Ou, indo direto ao ponto, no setor privado — aquele
que não possui laços com o governo, e que não recebe subsídios ou proteções
estatais —, as idéias ruins morrem, e morrem rapidamente.
Nenhuma dessas disciplinas se aplica ao governo, que
não apenas não precisa se preocupar com o retorno de seus gastos (de novo:
jamais chame de "investimento" algo que não está sujeito à disciplina do
mercado), como ainda possui acesso irrestrito aos recursos da sociedade para
continuar financiando seus gastos. Exatamente por isso, quanto mais o governo
gasta, mais pobre fica a sociedade.
Em segundo lugar, vale ressaltar que o crescimento
econômico ocorre em função de investimentos privados voluntários. E
investidores privados são atraídos a cidades, estados e países no quais seu capital
é bem tratado. E este nunca foi o histórico do Brasil. A ideia de que todos os
gastos do Rio se traduziriam em crescimento econômico e melhorias no padrão de
vida da população simplesmente ignorou a realidade de que nenhum investidor
sensato iria — ignorando toda a história econômica do Brasil — direcionar seu
capital escasso ao país apenas por causa de um evento de três semanas.
Somente economistas desenvolvimentistas são capazes
de acreditar naquilo que, para qualquer leigo, é um absurdo: que um evento
esportivo de três semanas não apenas poderia anular décadas de políticas
econômicas nefastas que repeliram investidores e empreendedores talentosos,
como ainda traria todos esses investidores de volta e, com isso, faria a
economia do país voltar a crescer indefinidamente.
Conclusão
Apenas o capital humano pode impulsionar o
crescimento econômico de longo prazo. Já os gastos do governo funcionam como um
repelente tanto para investidores quanto para o capital humano. E é assim
simplesmente porque os impostos que serão necessários para financiar esse
esbanjamento do governo funcionam como uma penalidade sobre os talentosos.

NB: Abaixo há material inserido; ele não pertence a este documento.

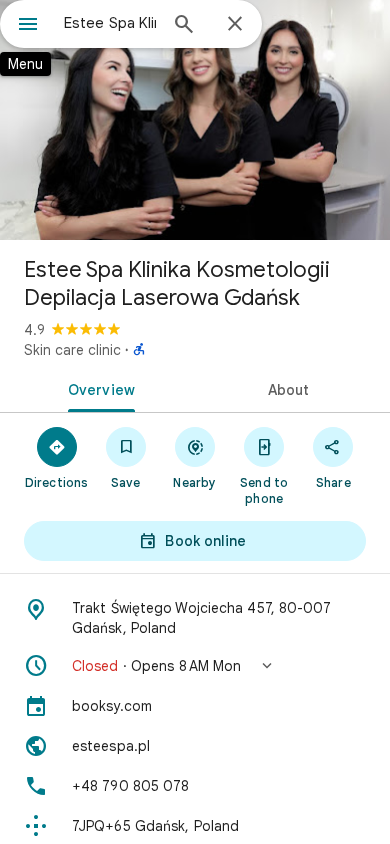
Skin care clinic (72, 350)
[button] (195, 666)
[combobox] (110, 23)
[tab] (97, 388)
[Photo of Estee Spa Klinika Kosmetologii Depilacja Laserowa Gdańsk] (195, 120)
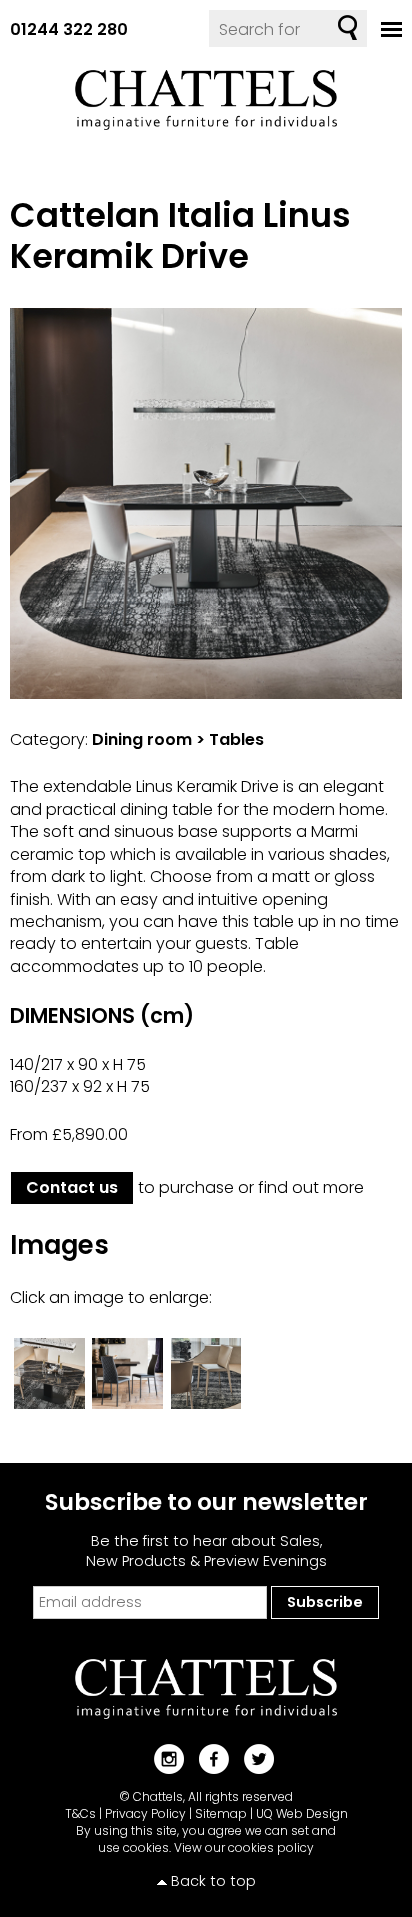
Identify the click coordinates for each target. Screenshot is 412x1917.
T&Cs (80, 1813)
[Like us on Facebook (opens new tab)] (206, 1758)
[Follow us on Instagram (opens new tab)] (161, 1758)
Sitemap (221, 1813)
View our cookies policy (244, 1847)
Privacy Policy (145, 1813)
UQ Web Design (302, 1813)
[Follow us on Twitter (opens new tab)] (251, 1758)
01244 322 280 (69, 29)
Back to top (213, 1881)
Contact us (72, 1187)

Impostos nada mais são do que um preço que o governo
coloca sobre a produtividade; uma penalidade impingida ao trabalho. Quando
empreendedores talentosos de todos os cantos do globo decidem investir em um
país, eles estão correndo risco e esperam enriquecer em decorrência
disso. No entanto, se o preço a ser pago são impostos altos, vários serão
desestimulados.
E o Brasil sempre foi pródigo nesta prática.
A resposta para os problemas econômicos do Rio, do
Brasil e de qualquer país do mundo no qual o crescimento econômico seja baixo é
a mesma: reduzir os gastos e, consequentemente, os impostos do governo, de modo
que os talentosos possam manter para si uma fatia maior daquilo que produzem.
Dinheiro gasto onde ele não é bem tratado
rapidamente vai embora. O Rio e o Brasil estão começando entender isso.
Portanto, embora seja um tanto ingênuo presumir que
a débâcle do Rio representará o prego final no caixão keynesiano, podemos pelo
menos ter a esperança de que este perfeito exemplo das consequências nefastas
dos gastos do governo irá deixar envergonhada essa insensata ideologia
econômica.
O que o senhor tem a dizer, doutor Krugman?